Paxman describes a medium that is confused and has lost its way.

"Would it not be a lot more sophisticated — and honest — to acknowledge sometimes that things may be more complicated than they appear? The problem is that all news programmes need to make noise. The need has got worse, the more crowded the market has become. We clamour for the viewers' attention and a sort of expectation inflation sets in...

...My point is that there comes a point where the frenzy has to be put to one side, the rolling story halted, so that we can make sense of things. Television journalism's justification should be the justification of journalism through the ages: to inquire, to explain and to hold to account. The news may have been dull, but it was respected because it made sense of the day. That involved people assessing, filtering, separating the froth from what mattered. It was, in short, the exercise of clear judgment. And in return, it demanded — and got — the trust of the audience."


7/24/07

Drinking Turpentine and Spitting Fire

It's been 100 years since Picasso painted "Les Demoiselles d'Avignon." Braque said he must have been "drinking turpentine and spitting fire." Derain said "someday Picasso would hang himself behind his canvas." The Musuem of Modern Art, which owns the piece, has a show dedicitated to this seminal work (May 9–August 27, 2007). The Wall Street Journal reviewed the piece and it's history in a recent "Masterpieces" article (P14, July 21-22, 2007). Marxist writer John Molyneux discourses enjoyably on the piece; "Les Demoiselles opens the floodgates, first to cubism and then in rapid succession to futurism, synthetic cubism, expressionism, vorticism, abstraction, suprematism, dadaism and more besides.


5/14/07

Old Media Tries Fragmentation as Web Video Tactic

The internet reshapes traditional media. It's permeable membrane allows media to trickle out anywhere, at anytime, weakening the gateway metaphor that has long governed media products. Many big media companies try to counter this by building their own portal sites in an effort to get the attention of web wanderers.
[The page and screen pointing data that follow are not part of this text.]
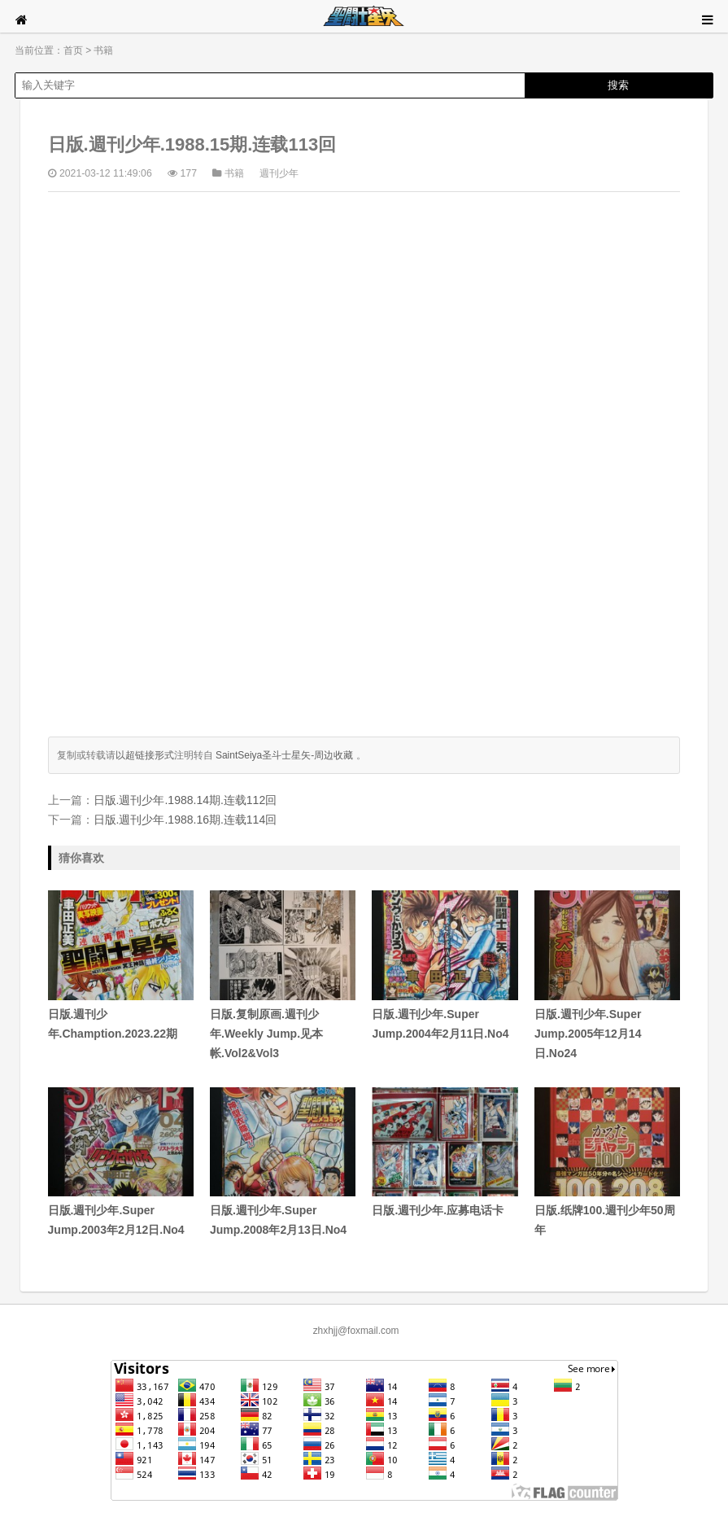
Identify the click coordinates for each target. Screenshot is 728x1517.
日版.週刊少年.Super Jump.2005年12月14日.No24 (607, 975)
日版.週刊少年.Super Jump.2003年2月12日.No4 (121, 1162)
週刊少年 (279, 173)
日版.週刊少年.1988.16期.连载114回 (185, 819)
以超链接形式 (145, 755)
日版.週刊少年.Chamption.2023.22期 (121, 965)
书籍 (103, 50)
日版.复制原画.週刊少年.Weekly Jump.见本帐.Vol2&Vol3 (282, 975)
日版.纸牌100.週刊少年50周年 (607, 1162)
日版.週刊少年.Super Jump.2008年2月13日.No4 (282, 1162)
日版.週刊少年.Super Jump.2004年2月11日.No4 (444, 965)
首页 (73, 50)
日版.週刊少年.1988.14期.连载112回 (185, 800)
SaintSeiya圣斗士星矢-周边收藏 (284, 755)
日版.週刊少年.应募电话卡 (444, 1152)
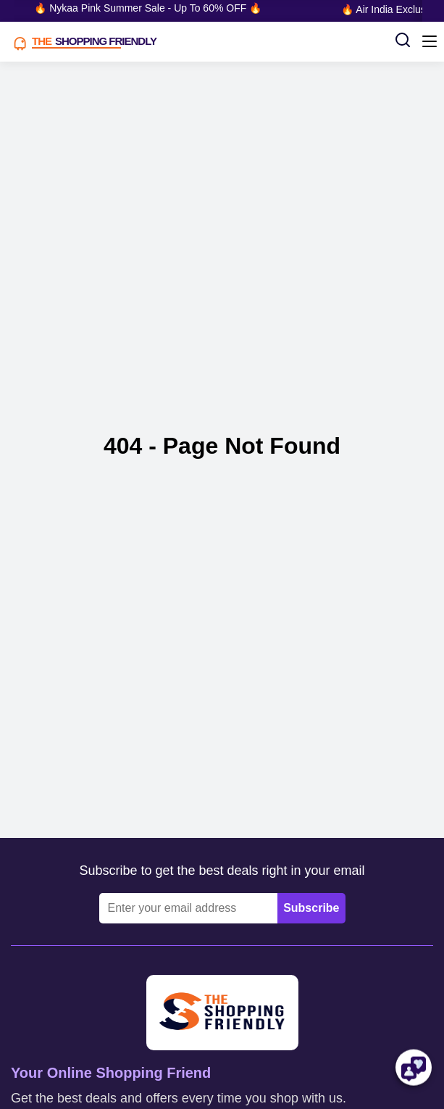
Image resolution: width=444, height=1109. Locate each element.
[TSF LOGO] (197, 42)
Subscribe (311, 908)
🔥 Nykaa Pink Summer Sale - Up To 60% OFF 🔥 (149, 8)
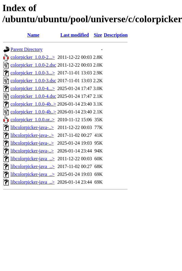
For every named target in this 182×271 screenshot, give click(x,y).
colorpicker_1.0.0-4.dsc (33, 96)
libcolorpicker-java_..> (32, 158)
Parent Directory (26, 49)
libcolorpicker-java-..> (32, 127)
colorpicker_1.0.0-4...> (33, 88)
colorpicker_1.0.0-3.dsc (33, 80)
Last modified (74, 35)
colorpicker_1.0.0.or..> (32, 119)
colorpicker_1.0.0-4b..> (33, 104)
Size (98, 35)
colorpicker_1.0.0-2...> (33, 57)
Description (116, 35)
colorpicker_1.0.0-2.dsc (33, 65)
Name (33, 35)
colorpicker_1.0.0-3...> (33, 72)
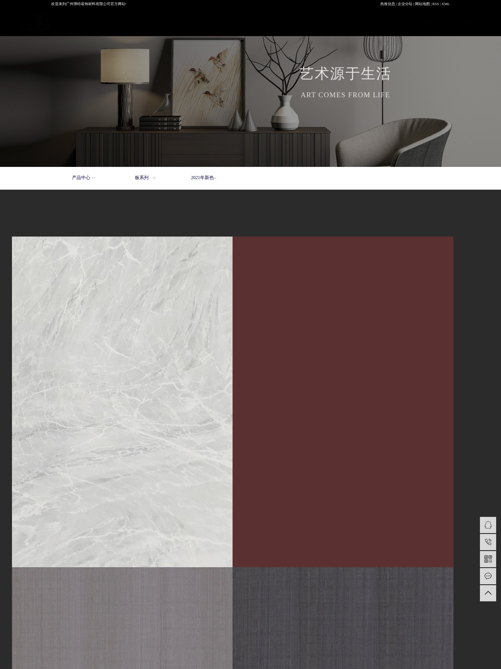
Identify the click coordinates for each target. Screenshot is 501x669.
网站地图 (422, 4)
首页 (142, 21)
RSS (435, 4)
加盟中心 (302, 21)
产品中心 (179, 21)
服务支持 (344, 21)
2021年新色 (202, 177)
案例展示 (220, 21)
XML (446, 4)
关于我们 (261, 21)
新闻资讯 (385, 21)
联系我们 (426, 21)
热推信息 (387, 4)
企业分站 (405, 4)
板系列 (142, 177)
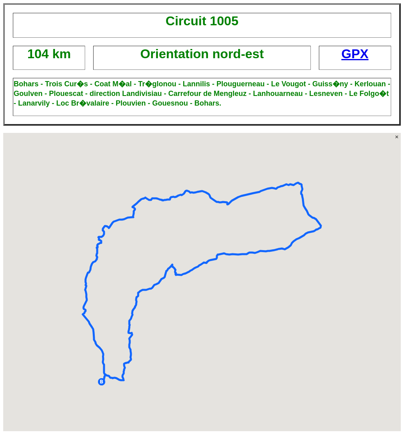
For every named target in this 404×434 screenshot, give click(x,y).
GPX (355, 54)
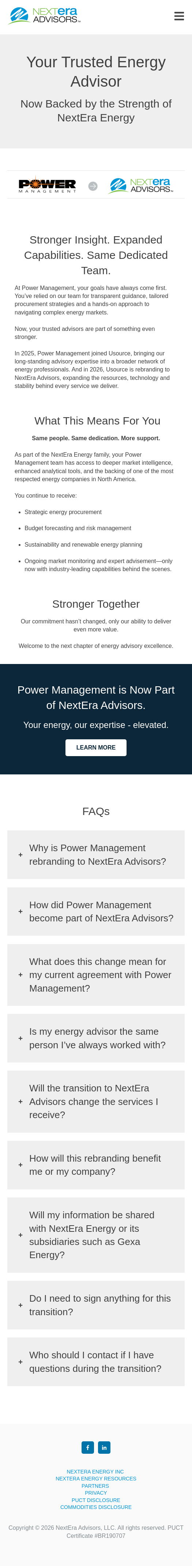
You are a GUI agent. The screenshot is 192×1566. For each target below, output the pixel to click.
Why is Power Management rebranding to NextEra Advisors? (97, 854)
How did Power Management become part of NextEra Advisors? (101, 911)
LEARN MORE (96, 747)
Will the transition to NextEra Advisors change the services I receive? (93, 1101)
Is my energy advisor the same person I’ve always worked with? (97, 1038)
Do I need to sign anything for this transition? (100, 1305)
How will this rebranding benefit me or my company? (95, 1165)
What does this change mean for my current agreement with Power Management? (100, 975)
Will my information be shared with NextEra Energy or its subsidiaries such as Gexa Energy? (91, 1235)
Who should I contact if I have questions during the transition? (95, 1362)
CBS says one website is not the way for it to gain eyeballs for its web video content. So it is starting to distribute video to a variety of sites, including various newcomers and social sites such as Facebook. CBS will sell the advertising on these streams according to the Wall Street Journal. They hope this stratetgy of fragmentation will overcome the failure of its year old site, Innertube, to garner much attention for CBS's web video content. Reporting in the Wall Street Journal (5/14/07), Brooks Barnes quoted Quincy Smith, president of CBS Interactive, as saying "We can't expect consumers to come to us. It's arrogant for any media company to assume that."